Last year, the Journal of the American Dietetic Association published a series of short articles written by leading nutrition experts that summarized what they called “The Great Fat Debate” (Zelman, 2011). Overall, the debate provided these key recommendations and findings:

  • It is not the amount of fat intake, but rather the type of fat that is important for health. With that said, fat is more calorically dense than carbohydrates and proteins, and consumers should be careful to balance calories consumed with calories expended.
  • The evidence against saturated fat is “not as strong as the dietary guidelines may have interpreted,” but polyunsaturated (especially) and monounsaturated fats are clearly healthy.
  • Saturated fats should not be viewed as “good for you,” but a healthy, balanced diet can include saturated fats.
  • Replacing saturated fat with polyunsaturated fat (like omega-3 and omega-6 fatty acids) is beneficial for overall health and cardiovascular disease-risk reduction.
  • Trans fats are unhealthy and should be avoided.
  • Remember that dietary fats are never purely one type of fat, and thus the goal should be to eat a balance of food types, rather than focus on specific nutrients.

So what does all of this mean in the case for (or against) coconut oil? Virgin coconut oil may exert a modestly beneficial effect on blood lipids (through elevation of HDL cholesterol) and its regular consumption probably will not lead to harmful cardiovascular health outcomes. However, oils that are high in polyunsaturated fatty acids (e.g., safflower, poppyseed, flaxseed and grapeseed oils) and monounsaturated fatty acids (almond, avocado and olive oils) probably provide greater health benefits. Note that partially hydrogenated coconut oil is detrimental to health due to its high trans-fatty acid content.

Coconut Oil and Its Many Uses

Of course, coconut-oil connoisseurs love it for much more than its health profile. While some mono- and polyunsaturated fats may be healthier, they do not have the same desirable cooking characteristics of coconut oil, such as the stability to withstand high temperatures, the sweet texture or the rich taste, all of which make it ideal for cooking. 

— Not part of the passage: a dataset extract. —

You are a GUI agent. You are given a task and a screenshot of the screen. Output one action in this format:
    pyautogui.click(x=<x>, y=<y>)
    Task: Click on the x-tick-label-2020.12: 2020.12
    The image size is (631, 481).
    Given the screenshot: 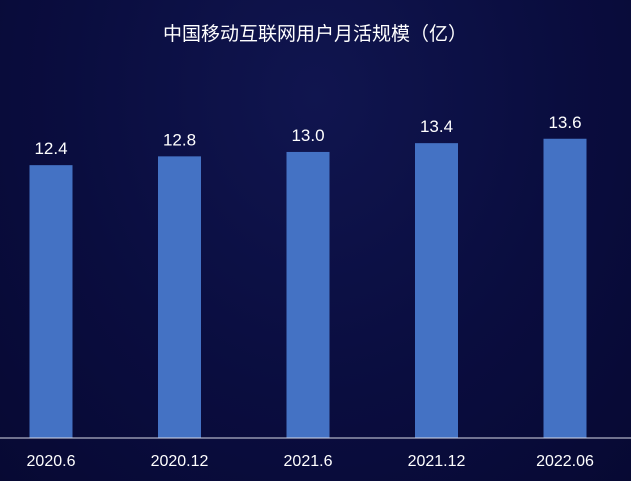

While many of the purported benefits of coconut oil have not been rigorously studied, some people report improvements in weight, diabetes, chronic fatigue, Crohns disease, irritable bowel syndrome, thyroid conditions and skin health. As research evolves, these claims may be substantiated or proven incorrect.

In the meantime, it may be time to give the illustrious coconut oil a try. 

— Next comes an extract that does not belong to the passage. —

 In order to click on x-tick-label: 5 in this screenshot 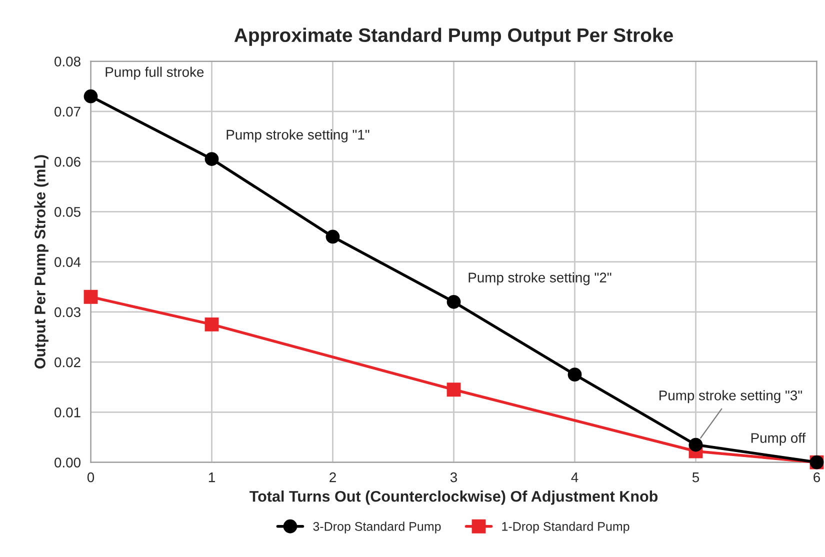, I will do `click(696, 477)`.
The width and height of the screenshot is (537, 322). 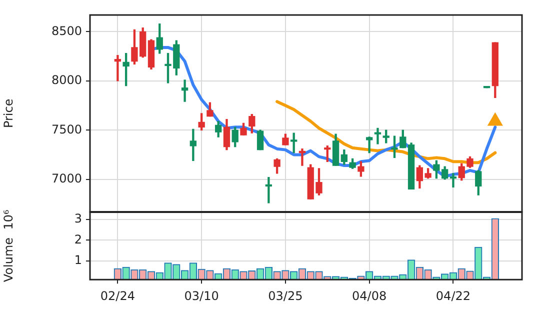 I want to click on x-tick-label: 03/10, so click(x=202, y=296).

Jakobsen, M.U. et al. (2009). Major types of dietary fat and risk of coronary heart disease: A pooled analysis of 11 cohort studies. American Journal of Clinical Nutrition, 89, 1425–1432.

Kris-Etherton, P.M. and Innis, S. (2007). Position of the American Dietetic Association and Dietitians of Canada: Dietary fatty acids. Journal of the American Dietetic Association, 107, 9, 1599–1611.

Siri-Tarino, P.W. et al. (2010). Meta-analysis of prospective cohort studies evaluating the association of saturated fat with cardiovascular disease. American Journal of Clinical Nutrition, 91, 3, 535–546.

Zelman, K. (2011). The great fat debate: A closer look at the controversy—questioning the validity of age-old dietary guidance. Journal of the American Dietetic Association, 111, 5, 655–658.


Natalie Digate Muth, M.D., M.P.H., R.D., is a pediatrics resident at UCLA Mattel Children’s Hospital. She’s also mom to two young children, Tommy (3) and Mariella (11 months).